I'm struggling with comparing samples with multiple response variables, where such variables have a strict precedence or importance order. For the sake of this exercise, let's assume that each sample is a non-negative integer triple $(A, B, C)$. Therefore, if we have two triples $t_1 = (a_1, b_1, c_2)$ and $t_2 = (a_2, b_2, c_3)$, we say that $t_1 < t_2$ only and if only $a_1 < a_2$, or $a_1 = a_2$ and $b_1 < b_2$, or $a_1 = a_2$ and $b_1 = b_2$ and $c_1 < c_2$ (and, of course, we can expand this for any number of dimensions). In order words, we have a lexicographical ordering. So, for example, assume the following made-up example:
Treatment 1 | Treatment 2 | ||
---|---|---|---|
Sample | Response | Sample | Response |
1 | (7, 3, 8) | 1 | (7, 7, 1) |
2 | (3, 2, 7) | 2 | (3, 2, 7) |
3 | (5, 6, 1) | 3 | (5, 8, 1) |
4 | (5, 6, 8) | 4 | (5, 7, 8) |
5 | (5, 7, 3) | 5 | (6, 7, 3) |
Now, I want to compare these two treatments and see whether we have a statistical difference between them. I must say that all the observations from both groups are independent of each other. However, with a tuple, the value may be dependent (but there is no clear function). I.e., in general, when we decrease the most important metric, the following metrics increase.

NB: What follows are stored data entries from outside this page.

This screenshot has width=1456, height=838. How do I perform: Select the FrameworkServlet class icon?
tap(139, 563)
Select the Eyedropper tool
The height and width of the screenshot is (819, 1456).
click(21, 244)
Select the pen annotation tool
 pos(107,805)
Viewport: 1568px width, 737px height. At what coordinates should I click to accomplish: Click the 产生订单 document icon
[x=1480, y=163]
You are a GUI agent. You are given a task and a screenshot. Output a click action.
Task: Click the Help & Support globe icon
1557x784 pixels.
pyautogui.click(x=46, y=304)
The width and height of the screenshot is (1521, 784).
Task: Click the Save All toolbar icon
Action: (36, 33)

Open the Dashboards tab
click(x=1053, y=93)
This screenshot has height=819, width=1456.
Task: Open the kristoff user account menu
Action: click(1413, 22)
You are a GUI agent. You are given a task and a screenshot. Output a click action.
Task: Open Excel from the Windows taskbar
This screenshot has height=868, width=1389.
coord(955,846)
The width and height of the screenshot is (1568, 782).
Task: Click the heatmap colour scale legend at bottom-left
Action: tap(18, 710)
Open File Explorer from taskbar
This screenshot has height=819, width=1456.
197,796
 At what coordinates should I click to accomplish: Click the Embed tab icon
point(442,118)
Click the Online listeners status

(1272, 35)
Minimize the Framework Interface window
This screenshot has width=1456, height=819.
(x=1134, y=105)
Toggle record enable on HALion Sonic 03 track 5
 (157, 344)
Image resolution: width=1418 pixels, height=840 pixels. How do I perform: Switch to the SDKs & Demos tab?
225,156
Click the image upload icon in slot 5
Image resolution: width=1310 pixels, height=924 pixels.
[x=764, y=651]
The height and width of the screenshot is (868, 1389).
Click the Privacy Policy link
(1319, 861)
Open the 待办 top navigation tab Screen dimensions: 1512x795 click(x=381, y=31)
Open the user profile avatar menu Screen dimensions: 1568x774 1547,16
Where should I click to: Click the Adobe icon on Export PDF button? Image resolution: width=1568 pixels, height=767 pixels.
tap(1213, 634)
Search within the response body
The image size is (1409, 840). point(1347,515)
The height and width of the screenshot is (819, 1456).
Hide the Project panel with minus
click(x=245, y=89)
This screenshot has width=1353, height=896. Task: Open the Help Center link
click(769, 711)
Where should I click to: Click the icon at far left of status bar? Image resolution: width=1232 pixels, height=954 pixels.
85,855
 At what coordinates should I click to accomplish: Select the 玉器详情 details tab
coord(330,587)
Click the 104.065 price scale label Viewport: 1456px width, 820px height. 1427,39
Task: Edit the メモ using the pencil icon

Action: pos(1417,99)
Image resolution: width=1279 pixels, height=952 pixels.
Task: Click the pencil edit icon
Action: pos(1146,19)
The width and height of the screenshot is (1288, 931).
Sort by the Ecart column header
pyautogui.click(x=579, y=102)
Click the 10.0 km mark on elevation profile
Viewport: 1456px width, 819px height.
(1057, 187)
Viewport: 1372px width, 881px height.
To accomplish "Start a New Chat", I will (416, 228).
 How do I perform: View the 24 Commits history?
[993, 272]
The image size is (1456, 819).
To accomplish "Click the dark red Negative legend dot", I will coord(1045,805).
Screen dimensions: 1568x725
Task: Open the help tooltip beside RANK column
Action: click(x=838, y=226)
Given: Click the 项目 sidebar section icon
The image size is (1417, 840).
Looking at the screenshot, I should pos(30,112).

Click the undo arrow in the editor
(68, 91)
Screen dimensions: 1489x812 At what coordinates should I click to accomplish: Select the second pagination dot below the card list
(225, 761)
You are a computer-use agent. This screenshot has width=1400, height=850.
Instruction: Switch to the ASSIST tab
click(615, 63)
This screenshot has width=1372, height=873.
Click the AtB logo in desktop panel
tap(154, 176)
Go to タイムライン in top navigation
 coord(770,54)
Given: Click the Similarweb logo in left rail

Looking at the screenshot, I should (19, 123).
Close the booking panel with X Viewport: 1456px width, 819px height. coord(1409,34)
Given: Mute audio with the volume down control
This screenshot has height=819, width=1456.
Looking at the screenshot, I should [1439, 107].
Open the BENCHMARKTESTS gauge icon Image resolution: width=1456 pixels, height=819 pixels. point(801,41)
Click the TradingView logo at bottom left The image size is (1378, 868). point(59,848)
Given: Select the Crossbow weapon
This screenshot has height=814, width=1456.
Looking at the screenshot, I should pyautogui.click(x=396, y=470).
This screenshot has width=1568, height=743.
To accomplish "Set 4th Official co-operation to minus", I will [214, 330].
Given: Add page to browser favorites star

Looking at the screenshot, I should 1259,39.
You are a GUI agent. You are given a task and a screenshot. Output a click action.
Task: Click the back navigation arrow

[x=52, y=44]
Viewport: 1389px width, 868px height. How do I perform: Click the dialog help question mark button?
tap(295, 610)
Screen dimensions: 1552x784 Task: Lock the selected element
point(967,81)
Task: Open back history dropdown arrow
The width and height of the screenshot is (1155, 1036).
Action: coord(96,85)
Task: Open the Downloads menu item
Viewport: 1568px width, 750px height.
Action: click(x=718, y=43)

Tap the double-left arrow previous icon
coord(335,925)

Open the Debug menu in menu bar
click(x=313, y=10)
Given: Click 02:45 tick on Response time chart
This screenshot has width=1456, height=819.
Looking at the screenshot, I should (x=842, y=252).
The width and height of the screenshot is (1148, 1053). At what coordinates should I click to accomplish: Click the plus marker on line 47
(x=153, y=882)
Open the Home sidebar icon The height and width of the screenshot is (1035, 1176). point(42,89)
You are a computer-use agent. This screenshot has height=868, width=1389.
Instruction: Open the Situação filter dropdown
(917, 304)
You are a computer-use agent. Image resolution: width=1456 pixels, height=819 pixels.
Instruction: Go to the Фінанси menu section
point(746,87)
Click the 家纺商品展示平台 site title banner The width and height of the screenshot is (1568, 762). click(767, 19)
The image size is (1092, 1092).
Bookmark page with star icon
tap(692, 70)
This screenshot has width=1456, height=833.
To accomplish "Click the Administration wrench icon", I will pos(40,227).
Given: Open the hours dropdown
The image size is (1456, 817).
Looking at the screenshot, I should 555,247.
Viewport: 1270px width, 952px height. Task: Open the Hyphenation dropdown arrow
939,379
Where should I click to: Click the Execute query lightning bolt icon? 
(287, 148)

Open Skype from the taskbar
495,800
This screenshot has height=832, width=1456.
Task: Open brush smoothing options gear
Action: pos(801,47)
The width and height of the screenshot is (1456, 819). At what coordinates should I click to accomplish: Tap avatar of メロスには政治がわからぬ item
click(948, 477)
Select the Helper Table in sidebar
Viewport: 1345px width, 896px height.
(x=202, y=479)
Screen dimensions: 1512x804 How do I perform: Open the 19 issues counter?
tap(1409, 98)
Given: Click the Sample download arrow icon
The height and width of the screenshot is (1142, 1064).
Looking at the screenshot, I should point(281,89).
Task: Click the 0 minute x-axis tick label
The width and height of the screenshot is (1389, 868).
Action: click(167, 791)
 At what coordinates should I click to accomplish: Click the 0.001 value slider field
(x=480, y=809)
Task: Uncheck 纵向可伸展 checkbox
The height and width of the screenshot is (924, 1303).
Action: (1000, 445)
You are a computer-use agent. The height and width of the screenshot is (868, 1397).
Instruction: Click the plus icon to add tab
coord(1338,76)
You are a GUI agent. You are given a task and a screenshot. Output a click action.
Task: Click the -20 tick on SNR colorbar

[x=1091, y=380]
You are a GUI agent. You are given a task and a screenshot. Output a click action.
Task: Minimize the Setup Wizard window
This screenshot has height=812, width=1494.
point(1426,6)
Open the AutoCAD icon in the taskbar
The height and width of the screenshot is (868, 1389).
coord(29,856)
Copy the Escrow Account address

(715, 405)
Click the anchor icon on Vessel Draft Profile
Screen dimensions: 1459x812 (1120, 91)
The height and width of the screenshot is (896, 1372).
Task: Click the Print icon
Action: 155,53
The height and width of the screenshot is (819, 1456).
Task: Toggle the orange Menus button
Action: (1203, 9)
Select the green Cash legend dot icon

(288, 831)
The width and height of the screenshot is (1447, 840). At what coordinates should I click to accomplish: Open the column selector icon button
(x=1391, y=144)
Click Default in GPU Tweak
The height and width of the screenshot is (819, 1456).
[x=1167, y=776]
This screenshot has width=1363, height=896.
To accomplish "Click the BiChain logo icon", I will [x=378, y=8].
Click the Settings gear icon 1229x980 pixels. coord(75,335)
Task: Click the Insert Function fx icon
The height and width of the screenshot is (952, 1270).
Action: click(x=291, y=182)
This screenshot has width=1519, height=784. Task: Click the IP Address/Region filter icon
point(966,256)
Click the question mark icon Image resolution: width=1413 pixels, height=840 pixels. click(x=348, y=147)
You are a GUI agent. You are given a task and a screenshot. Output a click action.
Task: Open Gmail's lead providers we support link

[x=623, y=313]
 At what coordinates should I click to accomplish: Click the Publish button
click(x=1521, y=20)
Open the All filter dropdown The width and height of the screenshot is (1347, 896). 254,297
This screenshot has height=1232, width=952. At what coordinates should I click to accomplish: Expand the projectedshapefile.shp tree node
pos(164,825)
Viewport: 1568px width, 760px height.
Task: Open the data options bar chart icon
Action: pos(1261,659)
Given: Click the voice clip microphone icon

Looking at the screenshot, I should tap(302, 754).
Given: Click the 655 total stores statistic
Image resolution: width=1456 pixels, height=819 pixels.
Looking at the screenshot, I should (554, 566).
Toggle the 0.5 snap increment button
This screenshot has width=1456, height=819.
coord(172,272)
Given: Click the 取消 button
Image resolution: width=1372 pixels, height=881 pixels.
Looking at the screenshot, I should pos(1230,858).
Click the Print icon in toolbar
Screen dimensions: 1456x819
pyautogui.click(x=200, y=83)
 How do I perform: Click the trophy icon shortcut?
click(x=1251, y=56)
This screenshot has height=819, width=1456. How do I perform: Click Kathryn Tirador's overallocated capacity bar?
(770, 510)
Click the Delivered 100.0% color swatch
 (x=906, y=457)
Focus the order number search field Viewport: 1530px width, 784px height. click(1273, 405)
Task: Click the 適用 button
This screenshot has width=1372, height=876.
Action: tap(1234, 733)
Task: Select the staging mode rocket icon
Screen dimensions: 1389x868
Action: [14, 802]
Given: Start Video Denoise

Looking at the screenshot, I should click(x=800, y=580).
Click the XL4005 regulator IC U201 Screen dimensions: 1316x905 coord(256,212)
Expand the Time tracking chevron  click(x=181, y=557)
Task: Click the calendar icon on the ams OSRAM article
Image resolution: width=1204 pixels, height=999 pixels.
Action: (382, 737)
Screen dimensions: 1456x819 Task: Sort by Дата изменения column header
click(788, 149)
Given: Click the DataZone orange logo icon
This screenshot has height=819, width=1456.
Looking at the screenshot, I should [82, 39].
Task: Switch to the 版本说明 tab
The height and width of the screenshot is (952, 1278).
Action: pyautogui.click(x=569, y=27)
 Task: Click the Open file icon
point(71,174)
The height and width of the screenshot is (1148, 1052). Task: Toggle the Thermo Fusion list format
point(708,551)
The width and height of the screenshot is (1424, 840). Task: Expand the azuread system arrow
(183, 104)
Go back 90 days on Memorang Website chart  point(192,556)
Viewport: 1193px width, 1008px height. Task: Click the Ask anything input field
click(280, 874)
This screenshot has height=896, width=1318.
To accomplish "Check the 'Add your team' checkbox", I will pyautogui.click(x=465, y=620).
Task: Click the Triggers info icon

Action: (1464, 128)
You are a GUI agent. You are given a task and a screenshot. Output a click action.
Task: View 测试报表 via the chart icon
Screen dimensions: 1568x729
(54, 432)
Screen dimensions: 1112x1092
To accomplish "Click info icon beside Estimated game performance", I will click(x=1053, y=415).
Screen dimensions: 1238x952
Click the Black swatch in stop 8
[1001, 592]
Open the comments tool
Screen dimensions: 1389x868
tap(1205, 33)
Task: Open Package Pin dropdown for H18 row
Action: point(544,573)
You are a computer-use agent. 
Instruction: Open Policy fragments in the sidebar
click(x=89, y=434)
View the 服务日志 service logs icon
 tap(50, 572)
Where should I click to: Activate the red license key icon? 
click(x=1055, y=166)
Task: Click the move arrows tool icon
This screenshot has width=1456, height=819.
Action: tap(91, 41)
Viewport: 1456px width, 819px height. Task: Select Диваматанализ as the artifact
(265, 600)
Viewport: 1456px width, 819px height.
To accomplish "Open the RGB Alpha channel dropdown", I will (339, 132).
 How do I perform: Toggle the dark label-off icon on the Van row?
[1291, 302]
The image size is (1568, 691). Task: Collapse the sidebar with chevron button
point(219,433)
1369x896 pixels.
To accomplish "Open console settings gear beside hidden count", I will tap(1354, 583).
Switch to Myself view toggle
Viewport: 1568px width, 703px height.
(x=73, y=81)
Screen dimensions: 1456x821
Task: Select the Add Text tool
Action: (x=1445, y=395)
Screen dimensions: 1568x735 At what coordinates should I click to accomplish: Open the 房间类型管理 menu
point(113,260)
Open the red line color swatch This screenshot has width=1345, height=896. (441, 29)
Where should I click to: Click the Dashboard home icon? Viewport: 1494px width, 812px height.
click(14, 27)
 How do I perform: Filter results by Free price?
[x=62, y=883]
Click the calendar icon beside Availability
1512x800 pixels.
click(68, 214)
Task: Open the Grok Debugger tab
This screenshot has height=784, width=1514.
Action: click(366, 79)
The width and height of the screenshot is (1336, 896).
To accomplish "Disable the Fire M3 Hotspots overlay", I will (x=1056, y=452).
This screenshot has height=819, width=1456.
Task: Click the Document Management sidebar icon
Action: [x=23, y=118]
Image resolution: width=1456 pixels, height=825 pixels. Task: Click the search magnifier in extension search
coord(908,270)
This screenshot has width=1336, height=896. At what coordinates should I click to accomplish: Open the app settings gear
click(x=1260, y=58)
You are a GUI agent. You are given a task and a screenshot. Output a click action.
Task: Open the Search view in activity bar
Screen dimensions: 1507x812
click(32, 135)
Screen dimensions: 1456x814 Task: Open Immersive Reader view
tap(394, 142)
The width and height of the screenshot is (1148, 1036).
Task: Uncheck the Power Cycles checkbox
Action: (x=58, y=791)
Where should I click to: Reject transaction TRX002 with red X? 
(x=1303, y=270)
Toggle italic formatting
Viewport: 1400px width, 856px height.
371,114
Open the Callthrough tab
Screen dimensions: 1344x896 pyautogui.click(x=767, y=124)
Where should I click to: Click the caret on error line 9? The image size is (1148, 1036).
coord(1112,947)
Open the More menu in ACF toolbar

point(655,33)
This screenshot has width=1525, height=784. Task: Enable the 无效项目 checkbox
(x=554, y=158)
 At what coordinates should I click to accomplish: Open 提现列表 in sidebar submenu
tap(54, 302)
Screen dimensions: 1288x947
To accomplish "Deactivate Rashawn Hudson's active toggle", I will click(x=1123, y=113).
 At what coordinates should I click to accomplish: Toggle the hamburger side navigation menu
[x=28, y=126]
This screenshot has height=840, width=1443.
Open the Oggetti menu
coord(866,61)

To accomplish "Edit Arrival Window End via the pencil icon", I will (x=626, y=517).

Usually, my date is not normal and I use the Wilcoxon Mann-Whitney Rank Sum U Test. But this occurs for single response variables.
Note that the U test looks natural for this case since I'm comparing ranks directly here. In other words, the computation does not depend on the values per se, but on the ordering (rank) they generate. And, since to order these tuples lexicographically is simple, a reimplementation of the U test looks suffice.
However, it is unclear whether a straightforward adaptation of the U test is correct, statistically speaking.
Do you have some clue how I should do this?
I could perform a linear combination of the tuples' elements and generate a single number per experiment. Using proper multipliers, we ensure that the final value reflects the magnitude of each individual value, i.e., sorting the generated single numbers results in the same lexicographical order of the original tuples. For example, if we know that each individual value is upper-bound by M, we can have the following multipliers:
- $M_3 = 1$
- $M_2 = (M + 1) \cdot M_3$
- $M_1 = (M + 1) \cdot M_2$
So, we have
$\mathit{single\_value} = M_1 \cdot a + M_2 \cdot b + M_3 \cdot c$
(of course, we don't need $M_3$, but just for the sake of completeness).
The problem with this approach is that, in my case, these Ms are pretty large numbers and sometimes lead to numerical instability. So, this option looks not to be the best.
Thanks,
Carlos